Senada dengan Cahyo dan Khairul, pengacara dan aktivis HAM Papua, Veronica Koman, juga setuju bahwa definisi terorisme dalam UU No. 5 tahun 2018 masih terlalu luas. “Betul itu. Saking luas, jadinya bisa dimasuk-masukkin aja gitu, kan,” ujarnya kepada Gatra.com.
Lebih lanjut lagi, Veronica menilai bahwa pelabelan teroris terhadap KKB di Papua ini merupakan suatu langkah putus asa dari pemerintah Indonesia. “Dengan pelabelan teroris ini, kan, otomatis udah menutup pintu ke resolusi damai,” sambungnya.

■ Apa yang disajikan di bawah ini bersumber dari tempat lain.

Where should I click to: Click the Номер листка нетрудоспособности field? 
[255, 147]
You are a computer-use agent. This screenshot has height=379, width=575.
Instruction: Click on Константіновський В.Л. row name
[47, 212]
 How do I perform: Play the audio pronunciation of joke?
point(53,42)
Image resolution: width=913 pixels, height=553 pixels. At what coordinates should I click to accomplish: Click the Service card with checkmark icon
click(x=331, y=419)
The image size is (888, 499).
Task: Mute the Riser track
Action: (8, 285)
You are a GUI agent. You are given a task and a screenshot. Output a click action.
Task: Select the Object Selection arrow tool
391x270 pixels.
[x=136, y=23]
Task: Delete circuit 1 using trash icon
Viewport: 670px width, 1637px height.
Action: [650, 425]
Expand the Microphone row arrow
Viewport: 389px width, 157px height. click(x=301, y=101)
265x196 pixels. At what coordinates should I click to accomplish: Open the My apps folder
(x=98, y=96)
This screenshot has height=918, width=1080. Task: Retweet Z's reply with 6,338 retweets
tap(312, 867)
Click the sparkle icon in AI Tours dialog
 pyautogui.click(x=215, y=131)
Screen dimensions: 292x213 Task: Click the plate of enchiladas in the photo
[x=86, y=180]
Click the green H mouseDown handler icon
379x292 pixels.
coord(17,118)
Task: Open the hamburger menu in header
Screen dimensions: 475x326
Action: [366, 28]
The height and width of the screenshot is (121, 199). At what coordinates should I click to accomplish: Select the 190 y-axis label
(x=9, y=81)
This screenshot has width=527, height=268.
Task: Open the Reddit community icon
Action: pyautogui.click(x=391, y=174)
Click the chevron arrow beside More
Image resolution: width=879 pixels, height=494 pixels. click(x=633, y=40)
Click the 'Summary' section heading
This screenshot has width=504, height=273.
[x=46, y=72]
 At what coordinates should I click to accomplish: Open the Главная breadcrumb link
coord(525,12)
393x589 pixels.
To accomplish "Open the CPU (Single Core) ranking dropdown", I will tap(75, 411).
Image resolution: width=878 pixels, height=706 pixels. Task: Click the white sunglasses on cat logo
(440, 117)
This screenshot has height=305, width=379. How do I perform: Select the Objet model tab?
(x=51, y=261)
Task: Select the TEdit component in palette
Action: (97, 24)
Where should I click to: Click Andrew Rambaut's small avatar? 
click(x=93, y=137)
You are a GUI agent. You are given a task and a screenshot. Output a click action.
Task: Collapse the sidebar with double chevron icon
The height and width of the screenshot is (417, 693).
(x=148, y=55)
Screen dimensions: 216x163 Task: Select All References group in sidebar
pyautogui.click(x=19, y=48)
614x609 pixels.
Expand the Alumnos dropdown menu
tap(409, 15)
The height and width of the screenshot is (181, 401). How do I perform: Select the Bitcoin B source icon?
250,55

Setelah pelabelan teroris ini, Veronica risau dengan potensi eskalasi pelanggaran HAM terhadap warga sipil di Papua. Selain itu, ia juga mengkhawatirkan semakin gencarnya stigma-stigma buruk yang tak hanya menyasar warga sipil di Papua, tetapi juga warga sipil Papua di luar Papua, seperti mahasiswa Papua di Bali dan wilayah Indonesia lainnya.
“Dan juga ini tuh ibaratnya ngasih label teroris akan makin memperburuk pelanggaran HAM di Papua karena ini ibaratnya aparat keamanan mendapat license to kill yang baru dan juga justifikasi untuk impunitas, gitu, atas pembunuhan di luar hukum,” kata Veronica.
Pengacara yang mulai peduli dengan isu-isu HAM di Papua sejak peristiwa Paniai di tahun 2014 tersebut juga melaporkan bahwa dengan pelabelan teroris ini, telah banyak warga sipil Papua yang merasa sakit hati. Walau pelabelan tersebut disematkan kepada KKB, warga sipil pun dikhawatirkan akan terstigmatisasi dengan label yang sama. “Kemarin dibilang monyet, sekarang dibilang teroris. Jadi ini makin mustahil lagi untuk meng-Indonesiakan Papua. Itu makin menjadi mustahil,” ujar Veronica.